Joshua Burford of UNC-Charlotte and the Charlotte LGBTQ Community Archive.

DURHAM, N.C.—History has been made for the LGBTQ community over the past several decades, but preserving that history is as important as the events themselves. That’s the philosophy that guided the Durham County Library to begin an exhibit on LGBTQ history through the North Carolina Collection.

The collection archives stories from specific demographics in Durham. Other topics covered in it are from the civil rights era, and soul music in Durham. The idea to include LGBTQ history in this collection came from Luke Hirst, who arrived in Durham in 2004 from Florida.

Hirst teamed up with Durham County senior librarian Lynn Richardson to organize the collection. Richardson headed the North Carolina Collection for sixteen years.

“The LGBTQ people of Durham have made so many contributions,” Richardson told Indyweek. “It’s an activist community and it has a history worth telling.”

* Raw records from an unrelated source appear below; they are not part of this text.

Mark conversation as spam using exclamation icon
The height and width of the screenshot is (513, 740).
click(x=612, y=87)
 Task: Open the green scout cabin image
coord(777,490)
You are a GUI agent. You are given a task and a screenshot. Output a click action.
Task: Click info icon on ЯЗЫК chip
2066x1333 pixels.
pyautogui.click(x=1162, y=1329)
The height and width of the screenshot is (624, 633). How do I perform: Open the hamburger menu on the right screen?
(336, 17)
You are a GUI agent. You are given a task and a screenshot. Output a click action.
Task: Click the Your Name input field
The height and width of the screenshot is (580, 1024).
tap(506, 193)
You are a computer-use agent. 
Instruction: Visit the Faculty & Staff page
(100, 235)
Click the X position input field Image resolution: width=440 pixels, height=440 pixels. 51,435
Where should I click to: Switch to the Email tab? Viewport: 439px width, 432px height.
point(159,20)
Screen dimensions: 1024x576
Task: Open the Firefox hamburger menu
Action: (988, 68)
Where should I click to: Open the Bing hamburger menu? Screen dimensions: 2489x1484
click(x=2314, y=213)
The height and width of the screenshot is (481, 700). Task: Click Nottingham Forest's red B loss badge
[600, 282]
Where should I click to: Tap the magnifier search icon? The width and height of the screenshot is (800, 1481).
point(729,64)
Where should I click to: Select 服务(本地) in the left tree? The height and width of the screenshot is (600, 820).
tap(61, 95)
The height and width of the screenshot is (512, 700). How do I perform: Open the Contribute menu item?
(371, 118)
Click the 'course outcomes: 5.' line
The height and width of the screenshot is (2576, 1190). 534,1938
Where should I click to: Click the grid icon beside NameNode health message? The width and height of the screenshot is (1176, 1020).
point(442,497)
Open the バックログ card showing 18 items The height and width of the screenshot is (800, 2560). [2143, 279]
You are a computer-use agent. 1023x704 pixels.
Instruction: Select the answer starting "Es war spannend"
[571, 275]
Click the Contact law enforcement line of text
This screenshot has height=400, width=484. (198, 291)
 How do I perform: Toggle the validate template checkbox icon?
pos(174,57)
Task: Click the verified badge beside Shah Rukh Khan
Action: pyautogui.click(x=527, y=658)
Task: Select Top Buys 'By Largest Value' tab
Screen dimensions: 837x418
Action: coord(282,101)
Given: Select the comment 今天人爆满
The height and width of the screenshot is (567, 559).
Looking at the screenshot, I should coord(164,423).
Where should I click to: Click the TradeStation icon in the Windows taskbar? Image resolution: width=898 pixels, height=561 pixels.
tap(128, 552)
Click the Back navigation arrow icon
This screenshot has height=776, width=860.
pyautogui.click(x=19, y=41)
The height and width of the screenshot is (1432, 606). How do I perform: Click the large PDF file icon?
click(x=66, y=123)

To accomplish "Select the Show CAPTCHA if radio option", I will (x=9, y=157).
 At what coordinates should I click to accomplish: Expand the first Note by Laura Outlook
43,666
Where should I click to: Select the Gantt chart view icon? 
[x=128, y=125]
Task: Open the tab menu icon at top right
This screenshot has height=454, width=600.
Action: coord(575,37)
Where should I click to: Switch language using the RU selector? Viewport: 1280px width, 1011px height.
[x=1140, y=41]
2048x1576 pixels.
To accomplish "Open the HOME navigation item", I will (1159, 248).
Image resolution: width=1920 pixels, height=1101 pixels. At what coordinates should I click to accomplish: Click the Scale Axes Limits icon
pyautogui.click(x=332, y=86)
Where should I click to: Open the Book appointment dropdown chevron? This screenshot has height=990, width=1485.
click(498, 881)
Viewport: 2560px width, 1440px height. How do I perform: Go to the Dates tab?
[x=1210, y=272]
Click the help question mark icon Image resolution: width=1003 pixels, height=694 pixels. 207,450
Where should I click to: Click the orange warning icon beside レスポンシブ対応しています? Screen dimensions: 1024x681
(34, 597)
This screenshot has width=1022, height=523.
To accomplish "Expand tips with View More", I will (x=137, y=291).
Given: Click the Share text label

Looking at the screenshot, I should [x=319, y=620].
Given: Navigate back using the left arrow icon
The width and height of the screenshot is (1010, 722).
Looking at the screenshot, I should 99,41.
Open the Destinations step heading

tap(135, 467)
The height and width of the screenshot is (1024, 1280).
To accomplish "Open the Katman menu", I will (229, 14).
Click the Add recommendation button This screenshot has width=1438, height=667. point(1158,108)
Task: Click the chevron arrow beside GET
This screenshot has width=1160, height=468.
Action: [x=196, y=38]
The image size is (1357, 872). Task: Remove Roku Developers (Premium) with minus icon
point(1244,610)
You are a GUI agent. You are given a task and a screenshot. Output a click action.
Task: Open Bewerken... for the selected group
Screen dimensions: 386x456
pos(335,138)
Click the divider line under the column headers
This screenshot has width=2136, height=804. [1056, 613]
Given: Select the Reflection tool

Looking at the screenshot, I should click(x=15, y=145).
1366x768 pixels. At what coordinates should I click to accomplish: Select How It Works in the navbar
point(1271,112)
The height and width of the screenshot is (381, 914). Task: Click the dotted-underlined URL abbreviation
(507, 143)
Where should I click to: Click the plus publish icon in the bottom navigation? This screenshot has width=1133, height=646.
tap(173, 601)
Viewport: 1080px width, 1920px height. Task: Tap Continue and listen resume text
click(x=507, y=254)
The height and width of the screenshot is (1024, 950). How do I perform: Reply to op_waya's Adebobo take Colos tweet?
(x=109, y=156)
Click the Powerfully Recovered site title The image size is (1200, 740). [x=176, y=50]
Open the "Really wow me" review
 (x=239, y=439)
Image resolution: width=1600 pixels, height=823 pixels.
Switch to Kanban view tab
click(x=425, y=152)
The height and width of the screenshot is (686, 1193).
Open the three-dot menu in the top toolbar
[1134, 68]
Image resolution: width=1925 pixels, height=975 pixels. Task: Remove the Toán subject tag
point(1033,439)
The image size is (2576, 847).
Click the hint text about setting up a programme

The collection’s online exhibit includes scanned documents and photographs donated by community members. Oral histories, testimonies from LGBTQ community members, are also being collected through the Story Room at the Museum of Durham History.

“I’m glad this rich history is going to be preserved,” said Joanne Abel, 67, one of the subjects who contributed her oral history. “It’s a real affirmation that the community feels like it’s important enough to save. This project creates a safe and fun space for us. Everyone’s story is important.”

Durham isn’t the only city seeking to preserve its LGBTQ history. In 2015, University of North Carolina-Charlotte (UNCC) began work on an the newly-named King-Henry-Brockington Archive organized by Joshua Burford of UNCC’s Multicultural Resource Center.

Burford curated the 2014 exhibit LGBTQ Perspectives on Equality at the Levine Museum of the New South. The exhibit focused on Charlotte’s LGBTQ community and the strides it has made in recent history. Burford was also featured as qnotesPerson of the Year in 2014.

Now, UNCC, like Durham Library, is collecting oral histories from prominent LGBTQ community members. According to Burford, all activists, young and old, are important to the project.

“We want people who’ve been an active, visible part of the (LGBT) community for years. And we also want those who have taken a less visible role and maybe don’t see themselves as leaders,” Burford told The Charlotte Observer. “We want [young people] to see themselves as part of history and to make that connection to the generations before them.”